Nach Wochen fieberhafter Vorbereitungen, aufregender Vorfreuden, bis zu letzten ausgeschöpften Presseberichten des In‑ und Auslandes, kam also das Opernfest
Nun, es war keine vollkommene Erfüllung und keine reine Freude, darüber können wir uns nicht hinwegtäuschen.
Die Eröffnungsvorstellung Fidelio war kein gutes Omen, denn der Glanz kam nicht von dem Niveau der Bühne her, sondern vom Zuschauerraum, der auf seinen Plätzen in Parkett und Logen alles vereinigte, was Geltung und Geld besaß, während mit wenigen Ausnahmen schwache Sängerleistungen, leichte Unsicherheit im Musikalischen, eine sehr strittige Inszenierung und eine scheinbar vom Eröffnungsfieber irregeleitete Regie, die Aufführung beeinträchtigten.
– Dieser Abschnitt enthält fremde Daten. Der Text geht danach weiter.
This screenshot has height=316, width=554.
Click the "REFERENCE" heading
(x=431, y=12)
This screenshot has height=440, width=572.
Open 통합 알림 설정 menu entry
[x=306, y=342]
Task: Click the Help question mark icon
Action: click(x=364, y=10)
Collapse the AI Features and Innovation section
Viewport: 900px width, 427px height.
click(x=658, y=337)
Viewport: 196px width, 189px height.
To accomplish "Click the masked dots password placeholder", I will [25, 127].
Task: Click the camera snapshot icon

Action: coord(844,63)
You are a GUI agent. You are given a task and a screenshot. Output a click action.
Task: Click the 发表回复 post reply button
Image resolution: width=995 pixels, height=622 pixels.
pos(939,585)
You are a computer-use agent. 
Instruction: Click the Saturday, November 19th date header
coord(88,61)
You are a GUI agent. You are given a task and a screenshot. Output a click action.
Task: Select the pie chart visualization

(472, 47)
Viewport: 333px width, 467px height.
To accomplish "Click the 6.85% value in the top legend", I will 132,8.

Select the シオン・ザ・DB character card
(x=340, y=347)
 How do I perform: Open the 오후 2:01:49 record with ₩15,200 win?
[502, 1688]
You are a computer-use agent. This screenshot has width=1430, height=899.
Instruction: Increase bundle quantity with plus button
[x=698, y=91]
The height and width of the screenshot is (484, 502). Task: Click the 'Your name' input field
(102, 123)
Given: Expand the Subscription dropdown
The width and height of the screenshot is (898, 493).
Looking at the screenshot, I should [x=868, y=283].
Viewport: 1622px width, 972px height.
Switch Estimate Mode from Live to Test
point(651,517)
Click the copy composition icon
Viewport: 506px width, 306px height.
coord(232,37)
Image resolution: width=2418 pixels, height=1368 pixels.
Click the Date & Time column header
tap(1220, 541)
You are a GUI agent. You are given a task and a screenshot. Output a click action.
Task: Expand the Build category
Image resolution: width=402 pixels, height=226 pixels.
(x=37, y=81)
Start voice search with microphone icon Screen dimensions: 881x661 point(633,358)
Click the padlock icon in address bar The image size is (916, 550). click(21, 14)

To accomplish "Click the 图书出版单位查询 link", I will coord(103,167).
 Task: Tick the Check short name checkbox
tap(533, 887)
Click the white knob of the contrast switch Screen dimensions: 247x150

Don Giovanni, wesentlich höher im Gesamtniveau einzuschätzen als die Eröffnungspremiere, litt wohl auch unter der Inszenierung und gab in der Besetzung gleichfalls zu Diskussionen Anlaß. Trotzdem, hier war Niveau, man atmete erleichtert auf.
Die Frau ohne Schatten, unter dem Dirigenten Karl Böhm musikalisch sehr geglückt, stimmlich zum Großteil hervorragend, konnte mit der Inszenierung nicht befriedigen, die überdies nicht ganz neu erschien (Berlin 1942, München 1955).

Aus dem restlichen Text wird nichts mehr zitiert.